## CooCoo: Combinatorial and Convex Optimization

` The data on OIS is outdated. `

### Overview

This course teaches the optimization tools that computer scientists need. On the practical side, these are:

- Learn to recognize an optimization problem when you see one.
- Learn to determine what type of optimization problem it is.
- Learn to decide which type of algorithm you need to solve it.
- Learn to use the software libraries solving optimization problems.

For really understanding what is going on, to handle more difficult optimization models, and if you're a Theorist, more Theory is necessary:

- Optimality conditions
- Lagrange duality (including LP duality)
- Algorithms based on Linear Programming and Semidefinite Programming; Sums of Squares.

The **focus** of the course is on **practical examples**.

### What Students Say

What students taking the course in Spring '15 replied to the question, What would you say about the course to future students?
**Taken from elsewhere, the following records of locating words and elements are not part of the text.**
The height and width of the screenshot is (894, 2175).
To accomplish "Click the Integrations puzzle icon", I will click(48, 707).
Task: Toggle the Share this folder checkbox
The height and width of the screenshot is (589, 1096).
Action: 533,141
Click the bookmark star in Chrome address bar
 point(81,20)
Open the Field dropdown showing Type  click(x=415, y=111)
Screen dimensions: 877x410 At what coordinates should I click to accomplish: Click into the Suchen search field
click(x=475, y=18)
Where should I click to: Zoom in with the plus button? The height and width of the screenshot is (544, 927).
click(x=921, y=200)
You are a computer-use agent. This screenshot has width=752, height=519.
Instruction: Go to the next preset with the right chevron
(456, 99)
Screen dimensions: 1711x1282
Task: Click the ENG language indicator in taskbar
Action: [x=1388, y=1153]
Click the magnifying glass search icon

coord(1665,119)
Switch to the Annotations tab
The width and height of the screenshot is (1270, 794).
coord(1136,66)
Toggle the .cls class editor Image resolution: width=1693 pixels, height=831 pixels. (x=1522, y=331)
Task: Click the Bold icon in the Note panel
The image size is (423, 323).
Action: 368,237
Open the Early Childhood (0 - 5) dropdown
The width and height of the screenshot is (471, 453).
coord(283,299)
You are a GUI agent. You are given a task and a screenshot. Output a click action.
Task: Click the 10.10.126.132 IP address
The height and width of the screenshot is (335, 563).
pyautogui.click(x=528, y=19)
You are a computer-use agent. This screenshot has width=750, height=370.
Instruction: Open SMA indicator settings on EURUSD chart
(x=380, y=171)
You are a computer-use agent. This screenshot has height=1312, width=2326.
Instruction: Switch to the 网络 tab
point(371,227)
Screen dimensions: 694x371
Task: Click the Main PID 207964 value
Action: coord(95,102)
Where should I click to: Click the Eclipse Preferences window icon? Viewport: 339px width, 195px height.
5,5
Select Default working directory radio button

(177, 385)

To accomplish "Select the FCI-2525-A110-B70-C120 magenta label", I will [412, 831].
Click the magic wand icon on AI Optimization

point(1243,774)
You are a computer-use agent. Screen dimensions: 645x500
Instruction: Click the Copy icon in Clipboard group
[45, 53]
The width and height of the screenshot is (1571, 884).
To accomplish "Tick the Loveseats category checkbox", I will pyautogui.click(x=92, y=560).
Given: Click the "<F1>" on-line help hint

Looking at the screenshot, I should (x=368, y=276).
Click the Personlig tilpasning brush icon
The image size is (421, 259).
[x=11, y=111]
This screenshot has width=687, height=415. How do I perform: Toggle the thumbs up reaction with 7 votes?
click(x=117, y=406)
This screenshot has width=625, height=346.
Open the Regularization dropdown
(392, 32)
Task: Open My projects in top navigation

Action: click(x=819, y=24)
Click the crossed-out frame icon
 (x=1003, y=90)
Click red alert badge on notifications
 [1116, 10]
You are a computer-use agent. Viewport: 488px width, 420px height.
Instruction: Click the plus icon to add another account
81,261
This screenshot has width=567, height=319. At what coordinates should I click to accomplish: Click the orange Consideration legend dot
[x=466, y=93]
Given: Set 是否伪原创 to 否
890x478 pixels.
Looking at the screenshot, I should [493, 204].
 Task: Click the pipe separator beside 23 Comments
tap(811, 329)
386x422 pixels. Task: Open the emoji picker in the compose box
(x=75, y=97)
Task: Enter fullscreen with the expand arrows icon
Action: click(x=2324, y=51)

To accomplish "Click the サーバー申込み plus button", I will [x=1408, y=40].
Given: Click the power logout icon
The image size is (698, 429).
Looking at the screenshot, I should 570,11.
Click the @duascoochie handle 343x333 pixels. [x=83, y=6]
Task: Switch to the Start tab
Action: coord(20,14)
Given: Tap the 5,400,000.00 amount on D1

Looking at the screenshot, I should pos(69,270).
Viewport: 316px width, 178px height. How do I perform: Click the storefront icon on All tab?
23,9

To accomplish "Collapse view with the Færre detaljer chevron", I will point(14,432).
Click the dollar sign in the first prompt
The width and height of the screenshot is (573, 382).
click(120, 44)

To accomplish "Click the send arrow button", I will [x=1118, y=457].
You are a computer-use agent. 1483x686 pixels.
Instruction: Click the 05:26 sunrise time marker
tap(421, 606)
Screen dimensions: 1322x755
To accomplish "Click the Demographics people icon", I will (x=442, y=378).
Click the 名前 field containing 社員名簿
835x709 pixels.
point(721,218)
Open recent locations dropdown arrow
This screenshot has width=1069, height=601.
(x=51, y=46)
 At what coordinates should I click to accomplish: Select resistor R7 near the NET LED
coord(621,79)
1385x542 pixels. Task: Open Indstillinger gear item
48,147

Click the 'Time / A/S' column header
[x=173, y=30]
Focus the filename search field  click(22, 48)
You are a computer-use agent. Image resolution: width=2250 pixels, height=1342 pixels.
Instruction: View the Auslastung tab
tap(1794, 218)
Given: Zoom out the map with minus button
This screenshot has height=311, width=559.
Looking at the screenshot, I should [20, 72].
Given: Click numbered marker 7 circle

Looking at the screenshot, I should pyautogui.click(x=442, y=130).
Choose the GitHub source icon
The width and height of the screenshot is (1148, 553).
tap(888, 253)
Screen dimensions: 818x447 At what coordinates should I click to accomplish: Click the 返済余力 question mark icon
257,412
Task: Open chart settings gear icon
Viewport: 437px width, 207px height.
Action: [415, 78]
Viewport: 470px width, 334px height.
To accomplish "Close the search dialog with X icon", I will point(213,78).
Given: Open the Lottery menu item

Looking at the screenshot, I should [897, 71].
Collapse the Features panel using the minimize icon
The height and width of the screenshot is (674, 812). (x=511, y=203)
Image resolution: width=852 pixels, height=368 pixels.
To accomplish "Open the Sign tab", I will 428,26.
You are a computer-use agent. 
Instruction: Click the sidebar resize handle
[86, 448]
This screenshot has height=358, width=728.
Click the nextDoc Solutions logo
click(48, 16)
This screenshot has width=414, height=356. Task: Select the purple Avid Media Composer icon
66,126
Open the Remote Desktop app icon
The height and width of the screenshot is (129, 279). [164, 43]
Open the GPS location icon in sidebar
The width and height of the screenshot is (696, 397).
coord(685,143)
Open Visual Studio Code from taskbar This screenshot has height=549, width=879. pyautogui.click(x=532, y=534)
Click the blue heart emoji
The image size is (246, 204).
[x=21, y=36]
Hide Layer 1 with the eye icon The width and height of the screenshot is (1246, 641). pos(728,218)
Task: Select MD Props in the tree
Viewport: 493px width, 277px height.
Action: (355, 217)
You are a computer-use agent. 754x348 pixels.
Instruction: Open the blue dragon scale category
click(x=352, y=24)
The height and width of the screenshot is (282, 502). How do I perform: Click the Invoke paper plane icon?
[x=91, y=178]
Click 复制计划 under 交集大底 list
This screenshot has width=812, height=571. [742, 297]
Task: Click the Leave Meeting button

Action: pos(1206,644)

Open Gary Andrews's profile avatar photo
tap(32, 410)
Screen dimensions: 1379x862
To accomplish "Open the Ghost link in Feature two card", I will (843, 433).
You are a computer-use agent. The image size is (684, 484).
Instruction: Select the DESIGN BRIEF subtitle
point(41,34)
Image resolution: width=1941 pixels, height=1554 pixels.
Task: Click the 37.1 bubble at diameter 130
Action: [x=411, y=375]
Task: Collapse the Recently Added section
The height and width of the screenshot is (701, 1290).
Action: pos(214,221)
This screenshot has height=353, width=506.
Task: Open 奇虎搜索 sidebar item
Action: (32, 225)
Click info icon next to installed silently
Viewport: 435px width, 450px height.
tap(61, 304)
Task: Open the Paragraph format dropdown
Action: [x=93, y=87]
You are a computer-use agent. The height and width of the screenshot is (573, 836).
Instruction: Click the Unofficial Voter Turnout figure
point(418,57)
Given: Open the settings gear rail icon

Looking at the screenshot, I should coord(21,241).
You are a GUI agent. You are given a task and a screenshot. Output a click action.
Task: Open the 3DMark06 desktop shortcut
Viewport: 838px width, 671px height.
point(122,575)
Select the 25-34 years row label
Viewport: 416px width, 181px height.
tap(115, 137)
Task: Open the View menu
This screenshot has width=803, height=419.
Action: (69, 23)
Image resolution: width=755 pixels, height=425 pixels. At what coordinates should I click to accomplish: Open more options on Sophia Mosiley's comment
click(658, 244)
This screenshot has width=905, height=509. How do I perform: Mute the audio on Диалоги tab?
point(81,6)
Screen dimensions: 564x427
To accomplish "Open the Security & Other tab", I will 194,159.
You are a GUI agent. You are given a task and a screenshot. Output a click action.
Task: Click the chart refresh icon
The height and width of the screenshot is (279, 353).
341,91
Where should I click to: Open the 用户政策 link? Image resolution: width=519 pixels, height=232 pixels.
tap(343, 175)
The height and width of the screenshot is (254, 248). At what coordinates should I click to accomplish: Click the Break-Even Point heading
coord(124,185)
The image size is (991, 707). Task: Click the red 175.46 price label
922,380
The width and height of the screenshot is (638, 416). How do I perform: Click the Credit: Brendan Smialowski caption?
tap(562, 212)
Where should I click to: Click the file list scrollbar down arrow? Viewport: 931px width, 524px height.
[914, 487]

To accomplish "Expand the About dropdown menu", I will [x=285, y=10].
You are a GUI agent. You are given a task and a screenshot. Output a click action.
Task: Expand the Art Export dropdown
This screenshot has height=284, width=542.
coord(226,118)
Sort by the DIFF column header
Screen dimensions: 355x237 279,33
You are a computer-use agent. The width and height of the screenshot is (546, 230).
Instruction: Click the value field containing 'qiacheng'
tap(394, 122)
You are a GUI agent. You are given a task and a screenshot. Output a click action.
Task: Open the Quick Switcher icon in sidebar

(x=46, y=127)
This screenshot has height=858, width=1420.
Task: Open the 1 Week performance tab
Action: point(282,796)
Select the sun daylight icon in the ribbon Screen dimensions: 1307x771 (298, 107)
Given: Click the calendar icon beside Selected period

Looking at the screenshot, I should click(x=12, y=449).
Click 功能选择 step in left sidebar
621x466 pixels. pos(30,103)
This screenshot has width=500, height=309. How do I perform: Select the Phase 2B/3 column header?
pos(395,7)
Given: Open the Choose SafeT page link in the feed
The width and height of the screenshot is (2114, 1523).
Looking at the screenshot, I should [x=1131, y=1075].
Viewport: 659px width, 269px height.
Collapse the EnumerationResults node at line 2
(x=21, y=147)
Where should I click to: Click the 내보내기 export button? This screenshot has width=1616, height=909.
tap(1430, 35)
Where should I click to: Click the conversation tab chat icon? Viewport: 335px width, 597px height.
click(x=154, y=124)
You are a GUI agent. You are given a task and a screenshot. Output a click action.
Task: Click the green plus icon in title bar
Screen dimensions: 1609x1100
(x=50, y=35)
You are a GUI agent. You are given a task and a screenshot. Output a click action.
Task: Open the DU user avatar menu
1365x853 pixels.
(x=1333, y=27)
- ``The practical tasks were really interesting.''
- ``Interesting material, interactive teacher, and cool applications.''
- ``Fun one, go for it. ''
- ``The tasks given are fun in the sense of them having a real-world background or twist. ''

### Practical Info

- All students attend:
**Tue 12:00-13:00 lecture**,**Mon 11:00-14:00 software project** - "Proofs Branch" students attend:
**Tue 13:00-14:00 lecture**,**Mon 10:00-11:00 practice** - "No-Proofs Branch" students attend:
**Tue 13:00-14:00 + Mon 10:00-11:00 labs**(getting started with software libraries etc) - Software projects are solved in groups, groups compete :)
- Software projects are started in the software project session, then continued/finished as homework.
- (No other homework.)

### Branches

NEW! To better adapt to students' individual backgrounds and tastes, from this year on, the participants of the course can choose one of two branches:

- Proofs Branch
- No-Proofs Branch

The main difference between the branches is, obviously, that the Proofs Branch has proofs, whereas the No-Proofs Branch doesn't. The Proofs Branch also looks at some of the mathematics which is required to understand how the algorithms work, whereas the No-Proofs Branch is focused entirely on implementing the optimization models. On the other side, the No-Proofs branch gets to do some of the more technical stuff (learning the programming language Julia, working with the guts of the software libraries).